Which lines belong in the answer? Exactly those from the line containing "[Μοιραστείτε το στο Facebook] (692, 536)" through the last line of the records below, repeated as written.

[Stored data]
◇ ◇ ◇ ◇ ◇ ◇ ◇

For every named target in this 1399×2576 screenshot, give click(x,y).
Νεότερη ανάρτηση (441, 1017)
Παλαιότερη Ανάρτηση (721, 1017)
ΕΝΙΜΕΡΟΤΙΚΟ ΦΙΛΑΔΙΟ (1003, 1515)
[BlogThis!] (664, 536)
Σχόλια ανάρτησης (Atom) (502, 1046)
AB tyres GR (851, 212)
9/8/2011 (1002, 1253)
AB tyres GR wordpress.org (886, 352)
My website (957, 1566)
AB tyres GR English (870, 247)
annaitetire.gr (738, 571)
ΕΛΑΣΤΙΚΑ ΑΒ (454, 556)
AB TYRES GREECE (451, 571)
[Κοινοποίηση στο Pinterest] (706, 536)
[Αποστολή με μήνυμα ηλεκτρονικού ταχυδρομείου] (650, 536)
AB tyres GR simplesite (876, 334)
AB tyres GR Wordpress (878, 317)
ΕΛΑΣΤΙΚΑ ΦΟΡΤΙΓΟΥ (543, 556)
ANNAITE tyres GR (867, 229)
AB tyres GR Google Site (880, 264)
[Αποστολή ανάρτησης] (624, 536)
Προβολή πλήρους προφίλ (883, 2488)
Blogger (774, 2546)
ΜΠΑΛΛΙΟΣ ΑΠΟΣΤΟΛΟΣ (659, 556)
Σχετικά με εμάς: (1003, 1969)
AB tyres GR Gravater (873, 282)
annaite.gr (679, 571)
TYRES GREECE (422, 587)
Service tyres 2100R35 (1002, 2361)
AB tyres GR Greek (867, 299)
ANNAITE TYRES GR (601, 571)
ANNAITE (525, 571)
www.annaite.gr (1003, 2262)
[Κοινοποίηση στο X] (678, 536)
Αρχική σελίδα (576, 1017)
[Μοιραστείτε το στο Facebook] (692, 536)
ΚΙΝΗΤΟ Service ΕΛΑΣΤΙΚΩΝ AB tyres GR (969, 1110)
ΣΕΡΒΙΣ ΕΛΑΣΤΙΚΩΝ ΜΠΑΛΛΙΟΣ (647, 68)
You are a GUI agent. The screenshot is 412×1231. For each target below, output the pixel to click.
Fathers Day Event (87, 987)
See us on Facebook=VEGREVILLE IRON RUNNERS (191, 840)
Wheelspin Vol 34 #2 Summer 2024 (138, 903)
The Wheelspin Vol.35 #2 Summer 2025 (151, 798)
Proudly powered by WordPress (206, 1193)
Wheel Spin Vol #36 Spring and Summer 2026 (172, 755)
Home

◇ ◇ ◇ ◇ ◇ ◇ ◇

# Solution to the problem:
[Μοιραστείτε το στο Facebook] (692, 536)
ΚΙΝΗΤΟ Service ΕΛΑΣΤΙΚΩΝ AB tyres GR (969, 1110)
ΣΕΡΒΙΣ ΕΛΑΣΤΙΚΩΝ ΜΠΑΛΛΙΟΣ (647, 68)
You are a GUI agent. The screenshot is 412×1231. For each target below, output the pixel to click.
Fathers Day Event (87, 987)
See us on Facebook=VEGREVILLE IRON RUNNERS (191, 840)
Wheelspin Vol 34 #2 Summer 2024 (138, 903)
The Wheelspin Vol.35 #2 Summer 2025 (151, 798)
Proudly powered by WordPress (206, 1193)
Wheel Spin Vol #36 Spring and Summer 2026 (172, 755)
Home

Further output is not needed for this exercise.